When am I allowed to just...give up?

Allow me to explain.

My nightmares about Charlie are getting more and more frequent, and they're also getting more intense. Of course, they're not nightmares when I'm dreaming - they're a wonderful paradise, full of love and hope, everything that we had before he wrote me that letter. It's only when I wake up that they transform into nightmares, because I know how he feels about me in real life.

Not to mention the fact that I keep having meltdowns whenever i'm in the shower. I'll be shaving or something, and then I'll remember Charlie or something along those lines, and I'll just start bawling

I have tally-marks on my bathroom mirror, to keep track of how many times this has happened.

Seventy-one times since May 28th.

I know that's not normal.

I know I'm not normal. I mean, the man broke my heart. Stepped on it and smooshed it into little bitty pieces. He apparently never meant any of the things that he told me (I could go on and on about that point, but I'm not going to, because it's too painful.) 

And I still love him. I love him so much that it physically hurts. Because when I told him i loved him, I actually meant it. He told me that he loved me, and that I was worth waiting for. I told him that I loved him, and that I would wait for him.

And my brain can't handle this.

I can't handle the lack of communication. I sent him a very long email (it took me 2.5 hours to write, actually), explaining everything, explaining why it hurt me so much, why I just can't believe it, why I want to talk to him. 

I haven't heard back yet.

My birthday is in eight days. 

All I want is for him to talk to me on my birthday. (Or around my birthday.) Last year, he was here, and he did whatever I wanted. (We kissed on the bridge in my neighborhood. We got honked at several times. And there was a meteor shower every night he was here. Not to mention that he was so gentle and understanding and just...full of passion whenever we were alone together.)

Now I'm going to be spending my birthday alone.

All I want to do is talk to him. Please; that's all I'm asking. Talk to him without any interruptions or excuses.

All he's done is lie to me whenever I ask him a question.

I want a straight answer. And the only way to get that is to talk to him face-to-face, on Skype.

I'm just ready to give up. Not on him. I'll never give up on him.

I'm ready to give up on everything else. I want to sleep and just never wake up. Some days I wonder if I could drown in the shower. Life just isn't fun any more. And I know that some of that's my fault, but everything seems so gray and bleary. It's a neverending stream of work, home, internet, sleep. Work, home, internet, sleep. It's so boring. Occasionally, I'll go out with a friend or two. But they always find an excuse to go home early, even though I smile and pretend like nothing's wrong whenever I'm with them.

I'm tired.

I'm just done.

Half-contemplating sending an email with the title, "This email...it's my note. That's what people do, right? Leave a note?"
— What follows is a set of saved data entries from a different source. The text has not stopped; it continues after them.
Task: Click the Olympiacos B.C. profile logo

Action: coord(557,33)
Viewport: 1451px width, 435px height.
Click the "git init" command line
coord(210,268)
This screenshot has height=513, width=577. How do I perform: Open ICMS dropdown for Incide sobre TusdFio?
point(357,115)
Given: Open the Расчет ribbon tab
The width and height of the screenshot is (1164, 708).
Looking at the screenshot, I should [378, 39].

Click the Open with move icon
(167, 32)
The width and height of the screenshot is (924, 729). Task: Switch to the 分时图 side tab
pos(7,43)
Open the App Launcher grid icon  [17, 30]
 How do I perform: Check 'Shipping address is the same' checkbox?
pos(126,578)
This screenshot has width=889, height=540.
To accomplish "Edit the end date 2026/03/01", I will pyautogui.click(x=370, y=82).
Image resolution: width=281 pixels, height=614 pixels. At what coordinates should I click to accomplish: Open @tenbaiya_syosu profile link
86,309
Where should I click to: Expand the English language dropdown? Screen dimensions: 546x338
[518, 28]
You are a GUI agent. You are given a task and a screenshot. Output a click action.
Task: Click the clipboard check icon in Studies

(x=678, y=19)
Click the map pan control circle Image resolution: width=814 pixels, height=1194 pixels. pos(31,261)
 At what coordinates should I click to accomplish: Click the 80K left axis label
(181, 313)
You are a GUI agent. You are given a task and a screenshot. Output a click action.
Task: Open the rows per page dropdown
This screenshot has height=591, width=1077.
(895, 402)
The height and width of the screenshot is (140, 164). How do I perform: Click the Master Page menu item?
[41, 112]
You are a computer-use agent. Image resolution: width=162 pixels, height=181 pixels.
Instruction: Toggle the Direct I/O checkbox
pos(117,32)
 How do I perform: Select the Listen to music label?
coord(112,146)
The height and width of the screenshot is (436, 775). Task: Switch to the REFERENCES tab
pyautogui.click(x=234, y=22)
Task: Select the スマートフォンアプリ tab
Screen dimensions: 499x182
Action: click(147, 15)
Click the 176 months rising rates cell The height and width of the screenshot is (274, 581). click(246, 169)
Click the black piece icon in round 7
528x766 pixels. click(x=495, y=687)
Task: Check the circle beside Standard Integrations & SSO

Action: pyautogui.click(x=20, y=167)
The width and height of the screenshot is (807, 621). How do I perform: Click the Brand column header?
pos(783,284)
And the message would be, "I'm just done. Done with everything. Friends, love, life. Nothing's worth anything any more. Goodbye, Charlie."

And see what happens. But I know what would happen. He'd just ignore me. Like he always does.

It really, really hurts. I gave so much to him, and I thought he gave the same back to me. We used to go back and forth over who loved who more. And he always said that I had no idea how much he loved me. (His last letter? "I love you more than you could ever imagine.") Looks like all of that was a lie, too.

Because I love you more, Charles Smith.


And it's causing me physical pain. And it's slowly costing me my sanity.

Sorry about the depressed rant. It's been a long five months since Charlie left. And a long three months since he told me he was done with me, even though he'd been sending his love to me while he was away. I just can't take it any more. I want everything to end. The sooner the better.